La domenica mattina a Susegana ha preso il ritmo delle grandi occasioni: 9.200 podisti hanno risposto “presente” alla 28ª edizione della Marcia dei Castelli, la camminata non competitiva organizzata dall’associazione podistica La Piave. A guidare la macchina dell’evento, come sempre, il presidente Antonio Cenedese, per tutti “Toni Roccia”.


L’appuntamento, con il patrocinio del Comune di Susegana e la collaborazione di Avis comunale e Trevisando, ha trovato la sua base alle Cantine Collalto, punto di partenza e di arrivo che, già da solo, racconta molto del legame tra sport e territorio. La formula è quella collaudata: partenza libera tra le 7.30 e le 9, così ognuno può scegliere il proprio passo e trasformare la mattinata in una passeggiata, una corsa leggera o un’uscita in famiglia.

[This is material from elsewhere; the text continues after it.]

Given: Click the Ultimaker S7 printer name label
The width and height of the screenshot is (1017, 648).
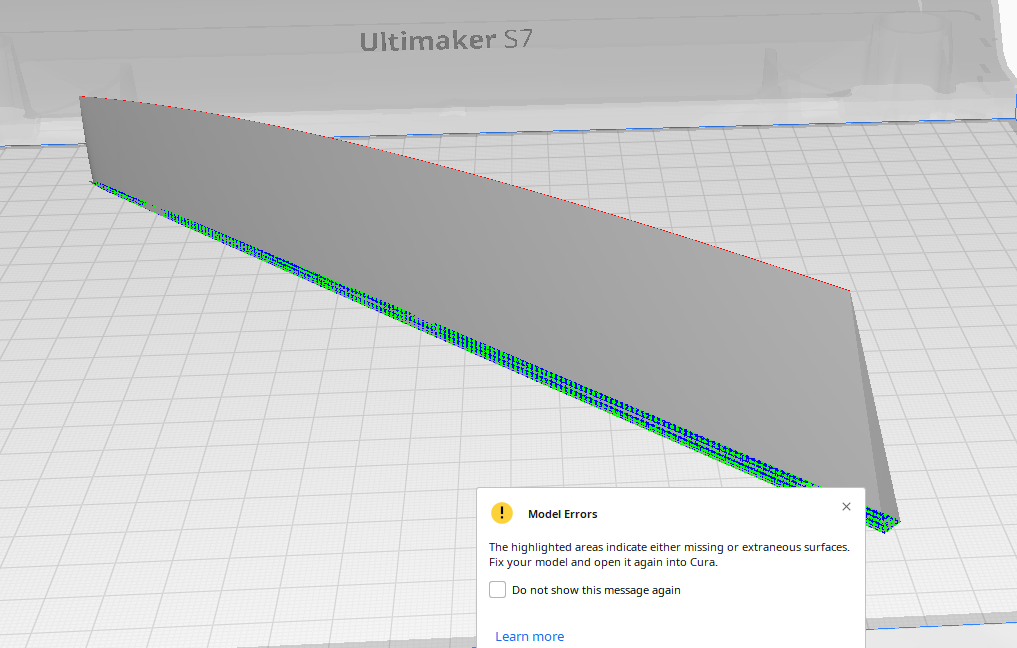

I percorsi a disposizione erano quattro, pensati per età e allenamenti diversi: 7, 13 e 19 chilometri, più il tracciato da 4 chilometri dedicato ai più piccoli, con partenza alle 9.10. A dare colore all’evento non sono stati solo i singoli partecipanti, ma anche la presenza di 58 gruppi e di 16 realtà scolastiche tra infanzia, primaria e secondaria di primo grado, provenienti da un’area ampia che comprende Santa Lucia di Piave, Susegana, San Vendemiano, Conegliano, Pieve di Soligo e Mareno di Piave.


Proprio alle scuole, l’associazione organizzatrice ha destinato fondi per l’acquisto di materiale scolastico, un gesto che lega la marcia a un’idea semplice di comunità: divertirsi insieme e, nello stesso tempo, restituire qualcosa a chi cresce qui. Sul fronte della sicurezza e della gestione della viabilità, lungo il percorso erano presenti i volontari di Protezione civile, Croce Rossa e Forze dell’Ordine, a supporto di un flusso così numeroso.

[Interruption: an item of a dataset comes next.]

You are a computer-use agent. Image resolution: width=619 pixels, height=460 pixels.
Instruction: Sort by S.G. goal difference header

Per molti partecipanti la Marcia dei Castelli è stata anche un modo per godersi il paesaggio, tra colline e vedute che cambiano a ogni curva. C’è chi l’ha scelta per portare i bambini in un contesto diverso dal solito, aiutato anche da un’attrazione pensata per loro. Intorno, l’area di ritrovo si è riempita di proposte: stand per tutti i gusti, dall’abbigliamento sportivo e antinfortunistico alle specialità culinarie “fuori Regione”, fino a servizi di fisioterapia e a un’esposizione di auto. E qualcuno ne ha approfittato per entrare in cantina e fare un acquisto, portandosi a casa un pezzo di Collalto insieme alla giornata.


A fine mattinata, il presidente Cenedese ha sottolineato la differenza con l’anno precedente: questa volta il meteo ha aiutato. Ha ricordato anche la presenza di gruppi arrivati da lontano, da Roma, Piacenza, Rovigo, Parma e Bologna, segno di un appuntamento che ormai supera i confini locali pur restando, nelle sue parole, una “corsa storica del territorio”, sempre migliorabile ma solidissima nelle basi.
La chiusura è stata all’altezza della partecipazione: un lungo momento di ristoro per tutti e poi il pranzo con lotteria dedicato a organizzatori e volontari, cioè a chi rende possibile, anno dopo anno, un evento in cui sport, paesaggio e prodotti del territorio finiscono naturalmente nello stesso racconto.